NCGA: Consider export market consequences while planning for planting
In light of ongoing disruptions of corn shipments to China, the National Corn Growers Association urges members to examine the traits approved in export markets prior to planting. With current gaps in trait approvals abroad, farmers should make well-informed planting decisions to avoid potentially difficult situations should elevators again decide not to accept corn with these traits at harvest.
NCGA offers Know Before You Grow, an online resource with information on the approval status of all major corn traits in export markets, to help farmers searching tools to aid them in their decision-making process. Hosted on NCGA’s website, this frequently updated source provides a comprehensive look at this vital information in an easily accessible format.
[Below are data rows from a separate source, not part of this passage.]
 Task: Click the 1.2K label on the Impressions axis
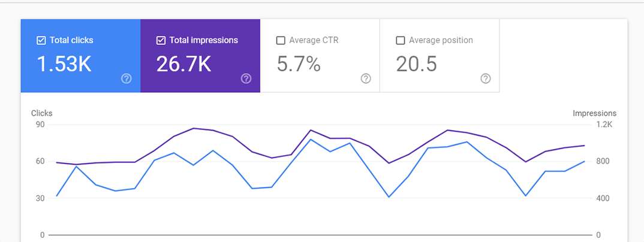(603, 125)
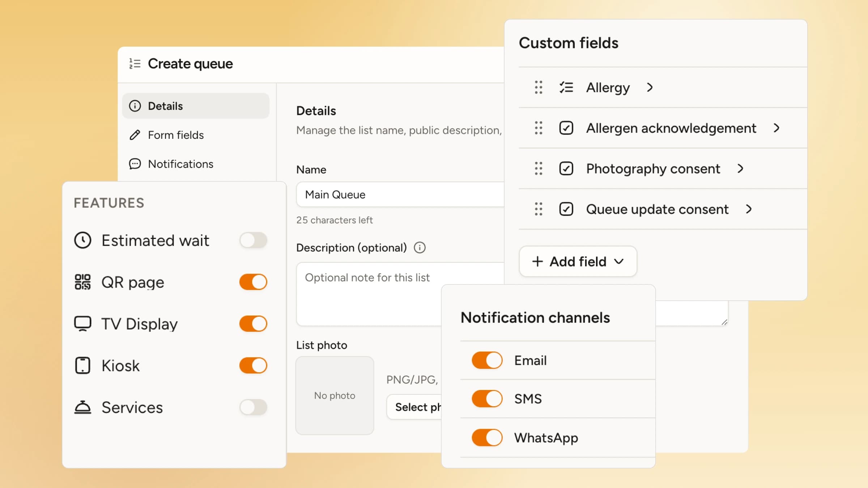Turn off the TV Display toggle
This screenshot has width=868, height=488.
point(253,324)
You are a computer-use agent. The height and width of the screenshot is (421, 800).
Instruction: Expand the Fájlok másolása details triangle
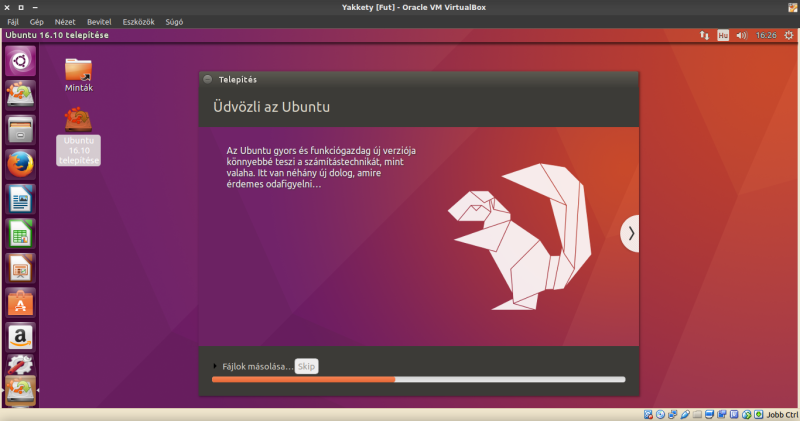click(x=215, y=366)
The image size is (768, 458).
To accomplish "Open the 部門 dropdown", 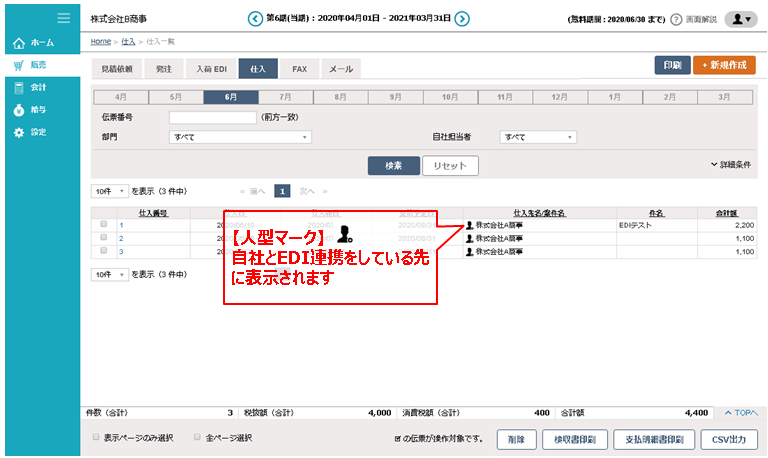I will pos(240,137).
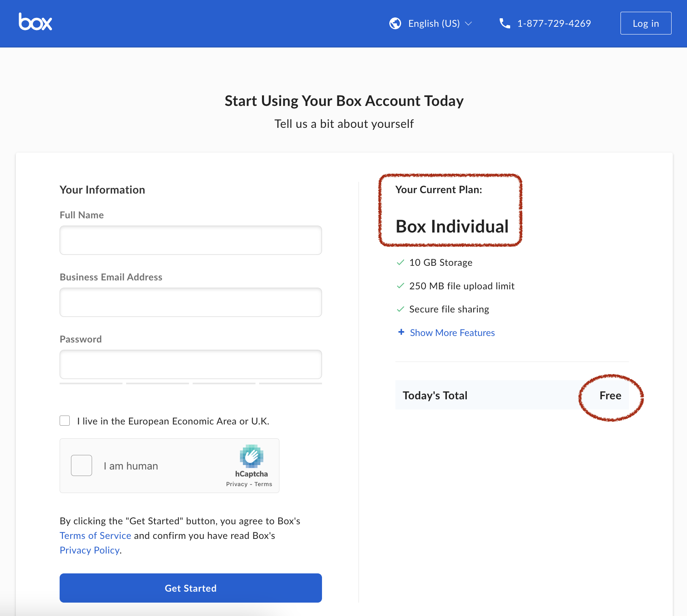This screenshot has width=687, height=616.
Task: Click the phone handset icon
Action: click(505, 24)
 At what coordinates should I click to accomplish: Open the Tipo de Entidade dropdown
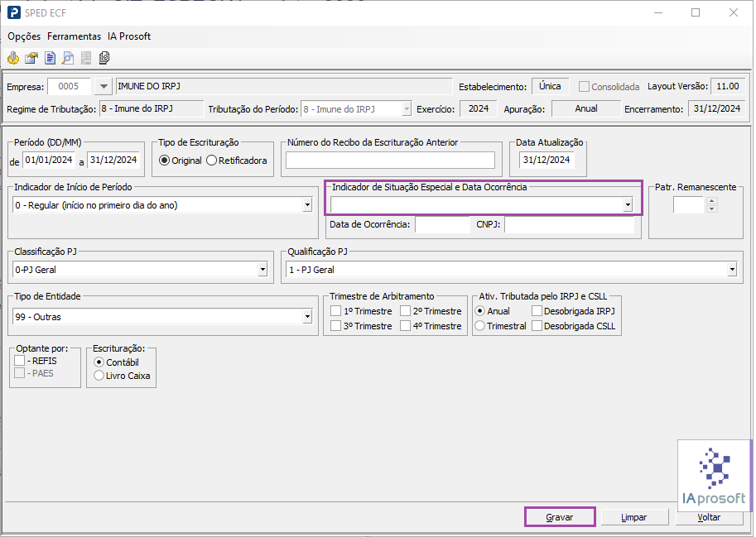click(x=307, y=317)
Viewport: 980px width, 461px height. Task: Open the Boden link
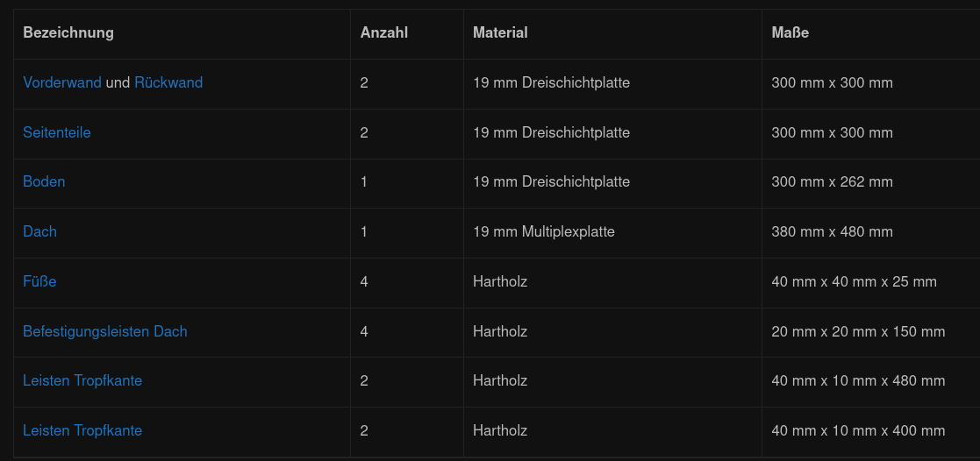[44, 181]
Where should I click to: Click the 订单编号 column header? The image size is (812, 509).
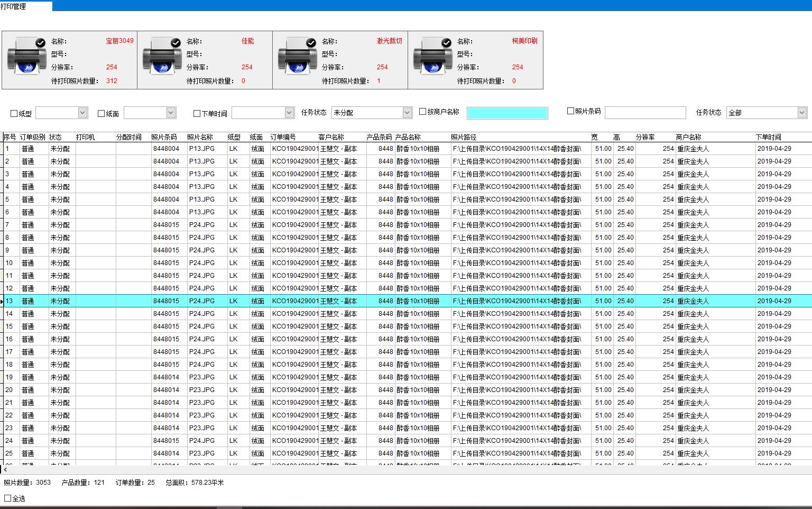coord(283,137)
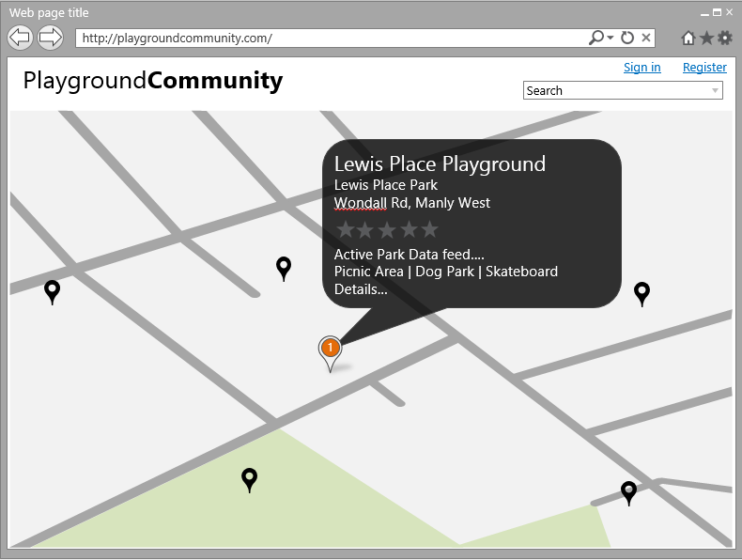Click the URL address field
The width and height of the screenshot is (742, 560).
pyautogui.click(x=329, y=39)
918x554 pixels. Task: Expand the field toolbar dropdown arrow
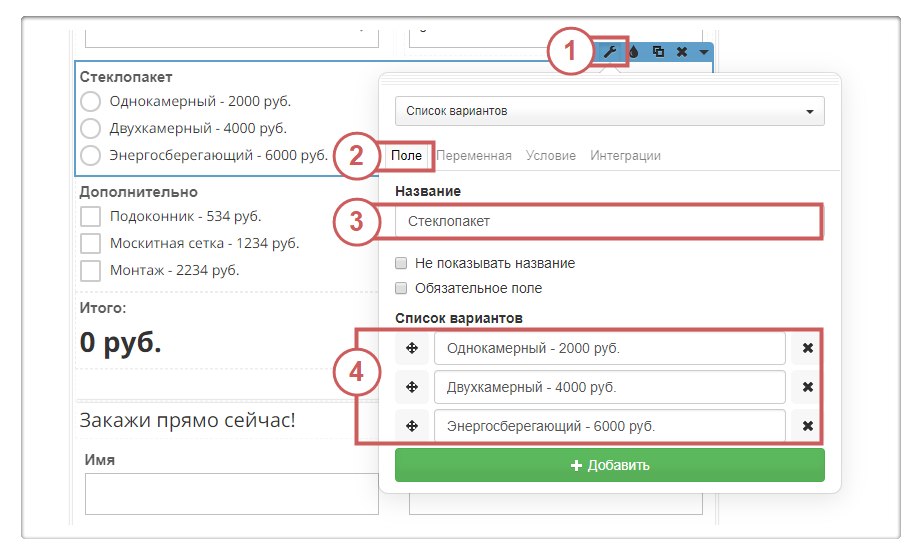(704, 52)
NCGA reminds growers that corn used in ethanol production also often enters export streams as distillers dried grains, a valuable feed ingredient gaining popularity in China and other export markets. While planting decisions involve a multitude of factors, it is import to factor in potential issues which could be faced marketing grain unapproved for markets supplied through elevators with which one does business.
Know Before You Grow stems from NCGA’s firm commitment to the principle that U.S.-grown biotech hybrids not intended for some export markets should not be placed into export channels. Because not all hybrids are approved for all export market uses, corn growers who are selling into sensitive markets like wet millers should select hybrids with the full knowledge of whether they are conventional, fully approved for export to major markets or not yet fully approved for those markets. Additionally, the Biotechnology Industry Organization hosts a comprehensive global approval status database found at www.biotradestatus.com.
Growers should read their grower agreements before planting and communicate with their grain buyers. This is why NCGA works with technology providers to publicize regular updates on the approval status of these events. Regardless of export status, there is an ample market for U.S. biotech corn.